Qualitatively, they seem similar to the simulation results, just with a tonne more variance. @nspope, is the high proportion of variants with invalid posteriors also surprising to you? If you'd like to investigate it further, here is the TS with the correctly phased singletons added. Let me know if there are other files you want:

1kgp_bal1500_phased_singletons.trees.zip

I'm going to test it in GEL next.

duncanMR · 2024-06-18T15:51:03Z

Just remembered that I can't install from GitHub in GEL anymore, so I unfortunately can't test it until they approve the Airlock transfer of this branch of tsdate, annoyingly! I just submitted the request, so it should be sorted within two days.

nspope · 2024-06-18T15:59:09Z

Thanks @duncanMR, very helpful and a lot to chew on.

is the high proportion of variants with invalid posteriors also surprising to you?

could you check the count of nonsegregating mutations (above the root)? ideally those'll be the only ones where we can't assign a posterior.

duncanMR · 2024-06-18T16:45:48Z

Thanks @duncanMR, very helpful and a lot to chew on.

is the high proportion of variants with invalid posteriors also surprising to you?

could you check the count of nonsegregating mutations (above the root)? ideally those'll be the only ones where we can't assign a posterior.

I see: the number of mutations above root matches the number with invalid posteriors.

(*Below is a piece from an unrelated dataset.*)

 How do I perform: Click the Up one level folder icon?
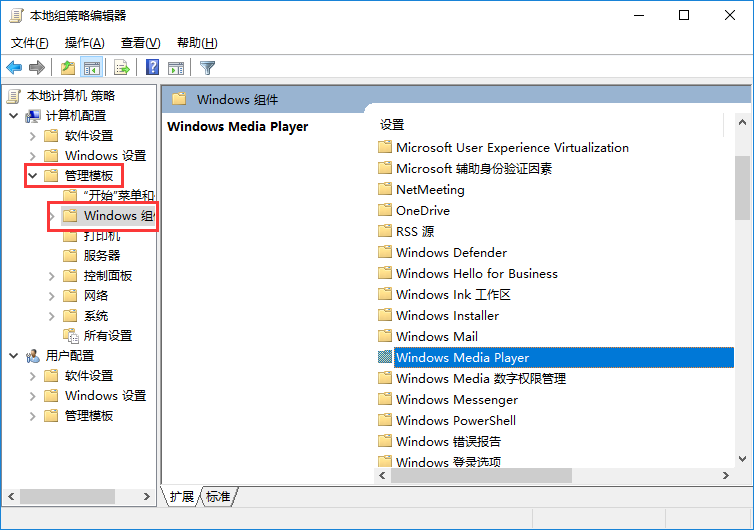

So it's the root-to-sample edges problem rearing it's head again! It's concerning how many there are here.

nspope · 2024-06-18T16:50:00Z

it's the root-to-sample edges problem

Oh -- I think I missed the discussion of this previously. What is going on? Are these not simply mutations that are segregating in the full data but fixed in the subset?

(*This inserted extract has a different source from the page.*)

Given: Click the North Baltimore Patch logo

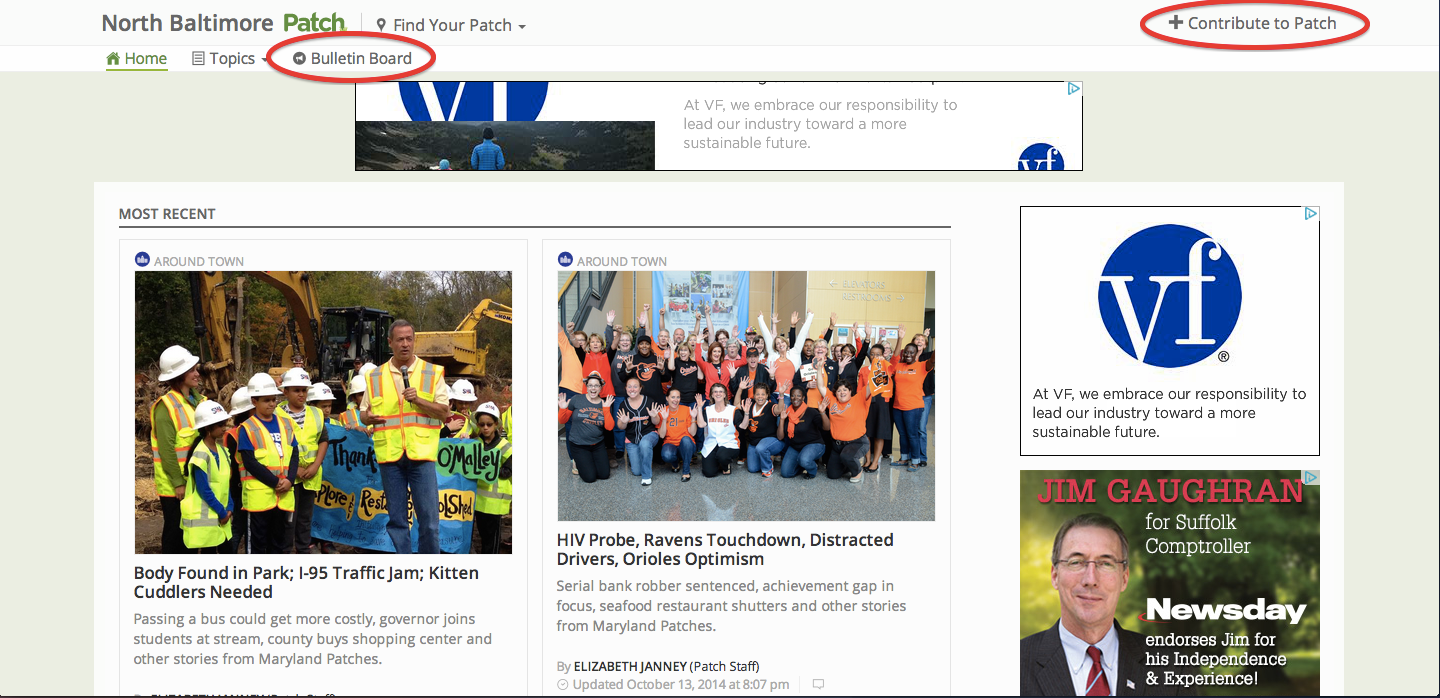Looking at the screenshot, I should (223, 23).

duncanMR · 2024-06-18T17:08:14Z

it's the root-to-sample edges problem

Oh -- I think I missed the discussion of this previously. What is going on? Are these not simply mutations that are segregating in the full data but fixed in the subset?

Woops, just realised my mistake. The problem is simply that many of the singletons I extracted fall outside the range of site positions in the TS, because I extracted them directly from the zarr and forgot to limit the positions by the site density mask. So mutations were being placed onto nodes in the first and last null trees in the TS that cover the range of the genome that's been masked out. So it's nothing to worry about, sorry for the false alarm!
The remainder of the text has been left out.